• To do: Gather every line in the data below that contains the word "Expand". Match uppercase and lowercase letters exactly.

• Data supplied:
_ _ _ _ _ _ _

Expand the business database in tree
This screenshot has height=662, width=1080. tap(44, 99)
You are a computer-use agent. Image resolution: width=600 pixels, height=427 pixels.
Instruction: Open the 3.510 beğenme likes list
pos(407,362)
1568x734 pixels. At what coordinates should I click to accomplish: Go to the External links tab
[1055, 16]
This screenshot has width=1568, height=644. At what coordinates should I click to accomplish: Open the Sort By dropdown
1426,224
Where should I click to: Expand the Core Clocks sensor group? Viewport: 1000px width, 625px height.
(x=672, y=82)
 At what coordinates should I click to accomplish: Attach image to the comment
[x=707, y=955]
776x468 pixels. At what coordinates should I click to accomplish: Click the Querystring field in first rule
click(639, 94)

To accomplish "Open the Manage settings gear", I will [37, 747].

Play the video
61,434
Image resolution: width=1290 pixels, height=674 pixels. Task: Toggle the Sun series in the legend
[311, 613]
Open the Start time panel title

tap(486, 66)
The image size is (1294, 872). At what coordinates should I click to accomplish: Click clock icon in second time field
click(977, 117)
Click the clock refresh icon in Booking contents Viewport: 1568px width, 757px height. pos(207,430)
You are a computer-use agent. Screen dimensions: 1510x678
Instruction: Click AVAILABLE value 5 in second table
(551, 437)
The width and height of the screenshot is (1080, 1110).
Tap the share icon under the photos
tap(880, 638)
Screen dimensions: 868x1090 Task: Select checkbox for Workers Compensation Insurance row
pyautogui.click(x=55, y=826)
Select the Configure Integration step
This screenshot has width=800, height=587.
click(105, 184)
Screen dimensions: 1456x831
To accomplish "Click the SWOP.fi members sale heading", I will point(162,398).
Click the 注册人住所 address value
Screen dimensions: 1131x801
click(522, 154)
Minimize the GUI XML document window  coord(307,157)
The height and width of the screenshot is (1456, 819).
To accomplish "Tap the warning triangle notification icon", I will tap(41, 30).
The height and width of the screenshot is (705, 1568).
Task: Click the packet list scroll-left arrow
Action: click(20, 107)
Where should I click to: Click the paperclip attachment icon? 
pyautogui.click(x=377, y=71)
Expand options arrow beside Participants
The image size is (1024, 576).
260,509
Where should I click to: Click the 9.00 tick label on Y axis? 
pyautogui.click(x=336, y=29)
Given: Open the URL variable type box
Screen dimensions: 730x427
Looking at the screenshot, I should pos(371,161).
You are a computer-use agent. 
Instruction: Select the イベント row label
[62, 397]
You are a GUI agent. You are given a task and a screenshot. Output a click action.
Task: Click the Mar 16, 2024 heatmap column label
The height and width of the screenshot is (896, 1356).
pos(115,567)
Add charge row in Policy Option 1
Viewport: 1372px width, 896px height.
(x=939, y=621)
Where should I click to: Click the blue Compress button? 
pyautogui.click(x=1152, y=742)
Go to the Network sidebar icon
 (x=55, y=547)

_ _ _ _ _ _ _

• Result below:
Expand the business database in tree
Where should I click to: Expand the Core Clocks sensor group? Viewport: 1000px width, 625px height.
Expand options arrow beside Participants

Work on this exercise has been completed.